「プレップコース」の
大学合格率向上が原点
上宮高等学校のコース編成は、難関国立大学を目指す「パワーコース」「特進コース」、国公立大学を目指す「英数コース」、私立大学を目指す「プレップコース」「一貫プレップコース」「技能コース」の6つ。最も生徒数が多いのが「プレップコース」だ。
有名私立大学などへの高大連携・指定校制推薦入試を受けるプレップコースの生徒は多いが、「共学1期卒業生で、この入試枠を使って大学に入学できた生徒は約3割。生徒のモチベーションを上げる工夫などを授業に取り入れたが、前年度に比べて大きな躍進はできなかった。もっと実力をつけてあげたかった」と進路指導部・部長の畑中広教諭は話す。過去3年間、高大連携主任とプレップコース主任を兼務していた頃を振り返って悔しさをにじませた。
他のプレップコースの先生たちも同じ思いを抱えながら、日頃の授業と補講習、進路指導、その他、クラブ活動や学校行事に関わり、多忙を極める日々を送っていた。
ある時、この課題に一筋の光が射した。同校の非常勤講師・村田亘先生の力強い一言だった。「予備校の先生に協力を求めれば、何とかできそうだ」と。「大学合格講座」が実現に向けて大きく動き出したのだ。校内には、村田先生の他にも予備校の講師を兼務する先生が何人かおられ、予備校とのパイプ役になってもらえるという安心感があった。
このことが功を奏し、中間会社を介さず直接運営するめどが立ち、その結果、受講料もかなり低く(1時間あたり700円)設定できたという。各担任先生の理解のもと、学校も放課後(通常の補講習が終了した17:15〜20:00)に校舎を開放し、通年開講するという体制を組んでくれた。
運営スタッフは、教頭の殿井鉄夫先生を始め、進路担当者や予備校の講師を兼務する先生など7名。講師採用や講座企画、広報まで、立場の垣根を越えて、抜群のチーム力を発揮している。
実践的でユニークな講座に
全校生徒の関心が高まる
予備校の講師が学校の教壇に立つ「校内予備校」は、他校にもある。だが、学校目標の「教育力の向上」に沿って、特に「大学進学実績の向上」を目指してスタートさせた「大学合格講座」は一般的な「校内予備校」と一線を画す。日頃の授業や補講習によって培われた基礎学力を、大学入試に対応できる学力に転換するのが狙いだ。また、大学入試問題演習に取り組むことで、日頃の授業で習う事柄の重要性に気付かせ、授業を相対化させる側面もある。
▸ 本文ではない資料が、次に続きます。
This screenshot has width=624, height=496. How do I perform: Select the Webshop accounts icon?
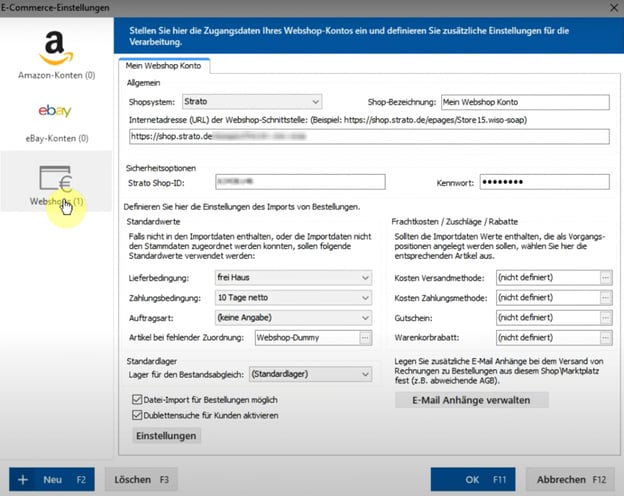(56, 180)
「全コースを対象に希望者を募っても、果たしてどれだけの生徒が集まるのか。多少の不安はあった」と畑中部長。「上宮の生徒は素直で真面目だ」と評価されることが多いが、反面、やや積極性に欠けるとみていたからだ。
しかし、初年度の高3生・1学期の参加人数は133名(延べ265名・全15講座)にも達し、生徒のニーズの高さを確信。今年1月に、受験生への意識切り替えを目論んで開講した、3学期の高2生対象「大学合格講座」の参加人数は190名(延べ465名・全18講座)。プレップコース、一貫プレップコースはもちろん、パワーコース、特進コース、英数コースの国公立志望の生徒も多数受講した。今年度の高3生・1学期の参加人数は236名(延べ611名・全29講座)とさらにその人気ぶりに拍車がかかり、実に高3生の3割強が受講している計算だ。
生徒の“やる気”にスイッチを入れた要因は何か?スケールメリットを活かした安価な受講料、予備校への通学時間の削減も大きな魅力に違いない。しかし、「大学合格講座GUIDE BOOK」を開くと、受講意義が生徒の心にダイレクトに届いたのではないかと窺える。 |
優秀な大学への受験を誘導するのではなく、生徒が「なりたい自分」になるため、希望に合った「第一志望大学」への現役合格を目指す講座であることが明確に表現されている。開講講座の種類の多さも魅力のひとつ。そのため、ベネッセ(進研模試)の学習到達ゾーン(GTZ)を関連付け、各講座の授業内容のおよそのレベルを記し、申し込みの際の判断基準を提示する。
本登録までに「お試し講座」の受講ができるのもユニークだ。1週間の1回目の講座は全て無料。自分の学力レベル、講師との相性等を体験し、講座とのミスマッチを防ぐ。生徒の視点を重視した細かい配慮が感じられる。
英語力、人間力を身に付ける
「土曜スペシャル講座」がスタート
多数の講座を同時開講している「大学合格(準備)講座」に、さらに新たな魅力が加わった。今年度開講した「土曜スペシャル講座」だ。生徒の英語力への興味・関心を引き出し、英語力の向上をサポートするのが目的で、「英検対策講座」(中3生〜)・「修学旅行英会話」(高2生)がすでにスタートし、好評だ。
さらに9月からは高1生を対象に、「修学旅行英会話」を別講座で立ち上げ、ネイティブの英語の先生から学ぶ機会を設ける。高校では、「アメリカ・ボストン勉学旅行」と「ドイツ・チェコ修学旅行」が実施されているが、旅程には観光や見学だけでなく、現地校での昼食会やキャンパスツアーなど、英語でコミュニケーションをとるプログラムが用意されている。
同校の進学実績は共学化以降着実に伸びているが、それだけでは「上宮の教育力向上」という学校目標には到達しない。生徒が様々な能力を養う必要がある。英語力、コミュニケーション能力もその一つと考えての開講である。
畑中部長は、「最も大切なのは日頃の授業、次に補講習。それを理解していないと大学合格(準備)講座の効果は期待できないし、人間力も養えない」と、「なりたい自分」へのステップを間違わないよう強調する。